→ DATASET RECORDS:

========================

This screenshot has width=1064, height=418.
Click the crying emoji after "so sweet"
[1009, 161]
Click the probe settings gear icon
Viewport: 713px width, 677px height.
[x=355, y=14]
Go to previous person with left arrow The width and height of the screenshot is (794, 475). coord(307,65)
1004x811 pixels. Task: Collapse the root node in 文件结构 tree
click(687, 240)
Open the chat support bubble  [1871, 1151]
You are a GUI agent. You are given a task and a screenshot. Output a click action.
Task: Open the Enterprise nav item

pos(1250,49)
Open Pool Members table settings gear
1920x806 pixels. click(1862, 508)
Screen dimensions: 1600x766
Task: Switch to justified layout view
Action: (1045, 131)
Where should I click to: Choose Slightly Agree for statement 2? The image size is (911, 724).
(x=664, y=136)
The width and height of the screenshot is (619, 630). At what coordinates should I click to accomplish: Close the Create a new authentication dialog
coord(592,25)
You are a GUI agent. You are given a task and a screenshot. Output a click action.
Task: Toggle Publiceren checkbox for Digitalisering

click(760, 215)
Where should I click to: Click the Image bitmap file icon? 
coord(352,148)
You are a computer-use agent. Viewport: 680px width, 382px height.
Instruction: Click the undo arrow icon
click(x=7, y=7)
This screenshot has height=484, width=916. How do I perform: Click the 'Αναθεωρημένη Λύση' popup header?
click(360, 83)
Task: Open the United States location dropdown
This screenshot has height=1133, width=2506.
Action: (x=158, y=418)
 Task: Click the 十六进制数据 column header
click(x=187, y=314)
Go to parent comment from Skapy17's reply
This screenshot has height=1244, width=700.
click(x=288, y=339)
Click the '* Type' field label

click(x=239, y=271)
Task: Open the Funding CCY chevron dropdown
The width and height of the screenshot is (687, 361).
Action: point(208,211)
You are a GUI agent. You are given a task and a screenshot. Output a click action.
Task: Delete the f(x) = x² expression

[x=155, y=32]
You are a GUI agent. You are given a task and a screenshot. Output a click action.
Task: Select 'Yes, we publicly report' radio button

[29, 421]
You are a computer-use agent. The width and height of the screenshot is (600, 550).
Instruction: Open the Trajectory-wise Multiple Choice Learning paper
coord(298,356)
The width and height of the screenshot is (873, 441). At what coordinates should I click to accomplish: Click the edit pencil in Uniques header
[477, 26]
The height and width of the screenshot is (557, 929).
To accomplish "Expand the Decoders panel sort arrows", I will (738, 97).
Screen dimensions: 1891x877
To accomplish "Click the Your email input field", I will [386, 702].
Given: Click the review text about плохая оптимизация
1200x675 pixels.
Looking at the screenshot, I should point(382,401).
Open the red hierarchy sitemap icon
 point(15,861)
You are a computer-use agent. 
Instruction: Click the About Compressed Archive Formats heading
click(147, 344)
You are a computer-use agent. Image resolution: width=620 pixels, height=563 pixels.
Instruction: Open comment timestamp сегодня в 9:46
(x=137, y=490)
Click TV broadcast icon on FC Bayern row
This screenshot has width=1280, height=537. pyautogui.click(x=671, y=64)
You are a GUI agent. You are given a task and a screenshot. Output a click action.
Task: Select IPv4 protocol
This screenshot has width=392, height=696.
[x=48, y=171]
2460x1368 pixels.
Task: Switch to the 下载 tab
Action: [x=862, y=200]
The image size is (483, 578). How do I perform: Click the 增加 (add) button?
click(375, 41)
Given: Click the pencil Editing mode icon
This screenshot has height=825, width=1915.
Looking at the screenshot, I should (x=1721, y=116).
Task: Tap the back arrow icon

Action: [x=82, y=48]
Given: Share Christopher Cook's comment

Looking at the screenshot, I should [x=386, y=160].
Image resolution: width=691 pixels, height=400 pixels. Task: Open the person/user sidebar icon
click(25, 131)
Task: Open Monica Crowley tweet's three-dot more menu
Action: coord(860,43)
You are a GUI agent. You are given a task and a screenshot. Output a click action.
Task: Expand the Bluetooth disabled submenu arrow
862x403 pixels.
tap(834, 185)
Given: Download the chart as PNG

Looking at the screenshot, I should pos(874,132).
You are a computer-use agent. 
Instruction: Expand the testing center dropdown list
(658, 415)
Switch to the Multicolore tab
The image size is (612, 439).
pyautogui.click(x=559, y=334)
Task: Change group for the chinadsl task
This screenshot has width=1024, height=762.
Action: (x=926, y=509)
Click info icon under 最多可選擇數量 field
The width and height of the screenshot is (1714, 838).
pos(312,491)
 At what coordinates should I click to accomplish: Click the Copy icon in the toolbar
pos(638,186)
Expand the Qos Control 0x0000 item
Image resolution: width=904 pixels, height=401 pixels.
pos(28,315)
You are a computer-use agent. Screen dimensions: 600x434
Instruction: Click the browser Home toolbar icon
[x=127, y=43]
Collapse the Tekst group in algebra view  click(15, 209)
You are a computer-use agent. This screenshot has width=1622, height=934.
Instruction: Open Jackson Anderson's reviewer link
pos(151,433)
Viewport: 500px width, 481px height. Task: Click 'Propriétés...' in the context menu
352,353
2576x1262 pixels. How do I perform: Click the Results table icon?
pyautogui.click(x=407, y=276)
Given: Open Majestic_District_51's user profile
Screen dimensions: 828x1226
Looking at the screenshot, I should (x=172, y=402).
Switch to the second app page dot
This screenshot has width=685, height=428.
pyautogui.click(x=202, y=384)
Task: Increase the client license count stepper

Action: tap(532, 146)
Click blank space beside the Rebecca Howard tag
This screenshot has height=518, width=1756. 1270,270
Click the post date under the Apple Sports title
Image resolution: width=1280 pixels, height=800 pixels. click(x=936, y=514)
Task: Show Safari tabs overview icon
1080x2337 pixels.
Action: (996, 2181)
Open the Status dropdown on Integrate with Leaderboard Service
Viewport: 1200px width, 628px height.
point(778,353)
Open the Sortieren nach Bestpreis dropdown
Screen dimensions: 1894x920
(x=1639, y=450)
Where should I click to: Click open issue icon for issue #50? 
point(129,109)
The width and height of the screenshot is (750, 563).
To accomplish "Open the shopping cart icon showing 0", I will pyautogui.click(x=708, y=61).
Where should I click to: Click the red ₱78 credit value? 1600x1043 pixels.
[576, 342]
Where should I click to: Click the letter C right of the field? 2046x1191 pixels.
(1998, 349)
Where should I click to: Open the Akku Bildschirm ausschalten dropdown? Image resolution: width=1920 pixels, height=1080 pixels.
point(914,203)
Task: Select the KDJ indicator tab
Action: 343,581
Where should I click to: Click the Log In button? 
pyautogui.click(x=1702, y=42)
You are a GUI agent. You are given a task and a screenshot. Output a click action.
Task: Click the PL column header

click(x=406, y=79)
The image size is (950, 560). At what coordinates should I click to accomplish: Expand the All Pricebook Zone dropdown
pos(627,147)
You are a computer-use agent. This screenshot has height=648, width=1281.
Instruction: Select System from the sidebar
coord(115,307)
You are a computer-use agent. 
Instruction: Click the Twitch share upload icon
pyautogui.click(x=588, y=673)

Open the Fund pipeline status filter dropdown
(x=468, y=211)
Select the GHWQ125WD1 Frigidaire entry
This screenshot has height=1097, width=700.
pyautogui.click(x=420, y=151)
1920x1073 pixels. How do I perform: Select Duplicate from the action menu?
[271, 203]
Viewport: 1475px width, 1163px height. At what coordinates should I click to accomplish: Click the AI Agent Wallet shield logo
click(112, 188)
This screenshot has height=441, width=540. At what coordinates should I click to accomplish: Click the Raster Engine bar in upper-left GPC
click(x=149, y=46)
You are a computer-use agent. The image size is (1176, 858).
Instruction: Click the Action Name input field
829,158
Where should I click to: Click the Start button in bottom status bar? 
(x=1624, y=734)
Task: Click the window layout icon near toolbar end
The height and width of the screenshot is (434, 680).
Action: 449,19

========================

→ PROBLEM TO SOLVE: Convert every line of the data above into a Markdown table, skipping blank lines, with the columns Row and Content.

→ EXERCISE RESULT:
| Row | Content |
|---|---|
| 1 | This screenshot has width=1064, height=418. |
| 2 | Click the crying emoji after "so sweet" |
| 3 | [1009, 161] |
| 4 | Click the probe settings gear icon |
| 5 | Viewport: 713px width, 677px height. |
| 6 | [x=355, y=14] |
| 7 | Go to previous person with left arrow The width and height of the screenshot is (794, 475). coord(307,65) |
| 8 | 1004x811 pixels. Task: Collapse the root node in 文件结构 tree |
| 9 | click(687, 240) |
| 10 | Open the chat support bubble  [1871, 1151] |
| 11 | You are a GUI agent. You are given a task and a screenshot. Output a click action. |
| 12 | Task: Open the Enterprise nav item |
| 13 | pos(1250,49) |
| 14 | Open Pool Members table settings gear |
| 15 | 1920x806 pixels. click(1862, 508) |
| 16 | Screen dimensions: 1600x766 |
| 17 | Task: Switch to justified layout view |
| 18 | Action: (1045, 131) |
| 19 | Where should I click to: Choose Slightly Agree for statement 2? The image size is (911, 724). |
| 20 | (x=664, y=136) |
| 21 | The width and height of the screenshot is (619, 630). At what coordinates should I click to accomplish: Close the Create a new authentication dialog |
| 22 | coord(592,25) |
| 23 | You are a GUI agent. You are given a task and a screenshot. Output a click action. |
| 24 | Task: Toggle Publiceren checkbox for Digitalisering |
| 25 | click(760, 215) |
| 26 | Where should I click to: Click the Image bitmap file icon?  |
| 27 | coord(352,148) |
| 28 | You are a computer-use agent. Viewport: 680px width, 382px height. |
| 29 | Instruction: Click the undo arrow icon |
| 30 | click(x=7, y=7) |
| 31 | This screenshot has height=484, width=916. How do I perform: Click the 'Αναθεωρημένη Λύση' popup header? |
| 32 | click(360, 83) |
| 33 | Task: Open the United States location dropdown |
| 34 | This screenshot has height=1133, width=2506. |
| 35 | Action: (x=158, y=418) |
| 36 |  Task: Click the 十六进制数据 column header |
| 37 | click(x=187, y=314) |
| 38 | Go to parent comment from Skapy17's reply |
| 39 | This screenshot has height=1244, width=700. |
| 40 | click(x=288, y=339) |
| 41 | Click the '* Type' field label |
| 42 | click(x=239, y=271) |
| 43 | Task: Open the Funding CCY chevron dropdown |
| 44 | The width and height of the screenshot is (687, 361). |
| 45 | Action: point(208,211) |
| 46 | You are a GUI agent. You are given a task and a screenshot. Output a click action. |
| 47 | Task: Delete the f(x) = x² expression |
| 48 | [x=155, y=32] |
| 49 | You are a GUI agent. You are given a task and a screenshot. Output a click action. |
| 50 | Task: Select 'Yes, we publicly report' radio button |
| 51 | [29, 421] |
| 52 | You are a computer-use agent. The width and height of the screenshot is (600, 550). |
| 53 | Instruction: Open the Trajectory-wise Multiple Choice Learning paper |
| 54 | coord(298,356) |
| 55 | The width and height of the screenshot is (873, 441). At what coordinates should I click to accomplish: Click the edit pencil in Uniques header |
| 56 | [477, 26] |
| 57 | The height and width of the screenshot is (557, 929). |
| 58 | To accomplish "Expand the Decoders panel sort arrows", I will (738, 97). |
| 59 | Screen dimensions: 1891x877 |
| 60 | To accomplish "Click the Your email input field", I will [386, 702]. |
| 61 | Given: Click the review text about плохая оптимизация |
| 62 | 1200x675 pixels. |
| 63 | Looking at the screenshot, I should point(382,401). |
| 64 | Open the red hierarchy sitemap icon |
| 65 |  point(15,861) |
| 66 | You are a computer-use agent.  |
| 67 | Instruction: Click the About Compressed Archive Formats heading |
| 68 | click(147, 344) |
| 69 | You are a computer-use agent. Image resolution: width=620 pixels, height=563 pixels. |
| 70 | Instruction: Open comment timestamp сегодня в 9:46 |
| 71 | (x=137, y=490) |
| 72 | Click TV broadcast icon on FC Bayern row |
| 73 | This screenshot has width=1280, height=537. pyautogui.click(x=671, y=64) |
| 74 | You are a GUI agent. You are given a task and a screenshot. Output a click action. |
| 75 | Task: Select IPv4 protocol |
| 76 | This screenshot has width=392, height=696. |
| 77 | [x=48, y=171] |
| 78 | 2460x1368 pixels. |
| 79 | Task: Switch to the 下载 tab |
| 80 | Action: [x=862, y=200] |
| 81 | The image size is (483, 578). How do I perform: Click the 增加 (add) button? |
| 82 | click(375, 41) |
| 83 | Given: Click the pencil Editing mode icon |
| 84 | This screenshot has height=825, width=1915. |
| 85 | Looking at the screenshot, I should (x=1721, y=116). |
| 86 | Task: Tap the back arrow icon |
| 87 | Action: [x=82, y=48] |
| 88 | Given: Share Christopher Cook's comment |
| 89 | Looking at the screenshot, I should [x=386, y=160]. |
| 90 | Image resolution: width=691 pixels, height=400 pixels. Task: Open the person/user sidebar icon |
| 91 | click(25, 131) |
| 92 | Task: Open Monica Crowley tweet's three-dot more menu |
| 93 | Action: coord(860,43) |
| 94 | You are a GUI agent. You are given a task and a screenshot. Output a click action. |
| 95 | Task: Expand the Bluetooth disabled submenu arrow |
| 96 | 862x403 pixels. |
| 97 | tap(834, 185) |
| 98 | Given: Download the chart as PNG |
| 99 | Looking at the screenshot, I should pos(874,132). |
| 100 | You are a computer-use agent.  |
| 101 | Instruction: Expand the testing center dropdown list |
| 102 | (658, 415) |
| 103 | Switch to the Multicolore tab |
| 104 | The image size is (612, 439). |
| 105 | pyautogui.click(x=559, y=334) |
| 106 | Task: Change group for the chinadsl task |
| 107 | This screenshot has width=1024, height=762. |
| 108 | Action: (x=926, y=509) |
| 109 | Click info icon under 最多可選擇數量 field |
| 110 | The width and height of the screenshot is (1714, 838). |
| 111 | pos(312,491) |
| 112 |  At what coordinates should I click to accomplish: Click the Copy icon in the toolbar |
| 113 | pos(638,186) |
| 114 | Expand the Qos Control 0x0000 item |
| 115 | Image resolution: width=904 pixels, height=401 pixels. |
| 116 | pos(28,315) |
| 117 | You are a computer-use agent. Screen dimensions: 600x434 |
| 118 | Instruction: Click the browser Home toolbar icon |
| 119 | [x=127, y=43] |
| 120 | Collapse the Tekst group in algebra view  click(15, 209) |
| 121 | You are a computer-use agent. This screenshot has width=1622, height=934. |
| 122 | Instruction: Open Jackson Anderson's reviewer link |
| 123 | pos(151,433) |
| 124 | Viewport: 500px width, 481px height. Task: Click 'Propriétés...' in the context menu |
| 125 | 352,353 |
| 126 | 2576x1262 pixels. How do I perform: Click the Results table icon? |
| 127 | pyautogui.click(x=407, y=276) |
| 128 | Given: Open Majestic_District_51's user profile |
| 129 | Screen dimensions: 828x1226 |
| 130 | Looking at the screenshot, I should (x=172, y=402). |
| 131 | Switch to the second app page dot |
| 132 | This screenshot has width=685, height=428. |
| 133 | pyautogui.click(x=202, y=384) |
| 134 | Task: Increase the client license count stepper |
| 135 | Action: tap(532, 146) |
| 136 | Click blank space beside the Rebecca Howard tag |
| 137 | This screenshot has height=518, width=1756. 1270,270 |
| 138 | Click the post date under the Apple Sports title |
| 139 | Image resolution: width=1280 pixels, height=800 pixels. click(x=936, y=514) |
| 140 | Task: Show Safari tabs overview icon |
| 141 | 1080x2337 pixels. |
| 142 | Action: (996, 2181) |
| 143 | Open the Status dropdown on Integrate with Leaderboard Service |
| 144 | Viewport: 1200px width, 628px height. |
| 145 | point(778,353) |
| 146 | Open the Sortieren nach Bestpreis dropdown |
| 147 | Screen dimensions: 1894x920 |
| 148 | (x=1639, y=450) |
| 149 | Where should I click to: Click open issue icon for issue #50?  |
| 150 | point(129,109) |
| 151 | The width and height of the screenshot is (750, 563). |
| 152 | To accomplish "Open the shopping cart icon showing 0", I will pyautogui.click(x=708, y=61). |
| 153 | Where should I click to: Click the red ₱78 credit value? 1600x1043 pixels. |
| 154 | [576, 342] |
| 155 | Where should I click to: Click the letter C right of the field? 2046x1191 pixels. |
| 156 | (1998, 349) |
| 157 | Where should I click to: Open the Akku Bildschirm ausschalten dropdown? Image resolution: width=1920 pixels, height=1080 pixels. |
| 158 | point(914,203) |
| 159 | Task: Select the KDJ indicator tab |
| 160 | Action: 343,581 |
| 161 | Where should I click to: Click the Log In button?  |
| 162 | pyautogui.click(x=1702, y=42) |
| 163 | You are a GUI agent. You are given a task and a screenshot. Output a click action. |
| 164 | Task: Click the PL column header |
| 165 | click(x=406, y=79) |
| 166 | The image size is (950, 560). At what coordinates should I click to accomplish: Expand the All Pricebook Zone dropdown |
| 167 | pos(627,147) |
| 168 | You are a computer-use agent. This screenshot has height=648, width=1281. |
| 169 | Instruction: Select System from the sidebar |
| 170 | coord(115,307) |
| 171 | You are a computer-use agent.  |
| 172 | Instruction: Click the Twitch share upload icon |
| 173 | pyautogui.click(x=588, y=673) |
| 174 | Open the Fund pipeline status filter dropdown |
| 175 | (x=468, y=211) |
| 176 | Select the GHWQ125WD1 Frigidaire entry |
| 177 | This screenshot has height=1097, width=700. |
| 178 | pyautogui.click(x=420, y=151) |
| 179 | 1920x1073 pixels. How do I perform: Select Duplicate from the action menu? |
| 180 | [271, 203] |
| 181 | Viewport: 1475px width, 1163px height. At what coordinates should I click to accomplish: Click the AI Agent Wallet shield logo |
| 182 | click(112, 188) |
| 183 | This screenshot has height=441, width=540. At what coordinates should I click to accomplish: Click the Raster Engine bar in upper-left GPC |
| 184 | click(x=149, y=46) |
| 185 | You are a computer-use agent. The image size is (1176, 858). |
| 186 | Instruction: Click the Action Name input field |
| 187 | 829,158 |
| 188 | Where should I click to: Click the Start button in bottom status bar?  |
| 189 | (x=1624, y=734) |
| 190 | Task: Click the window layout icon near toolbar end |
| 191 | The height and width of the screenshot is (434, 680). |
| 192 | Action: 449,19 |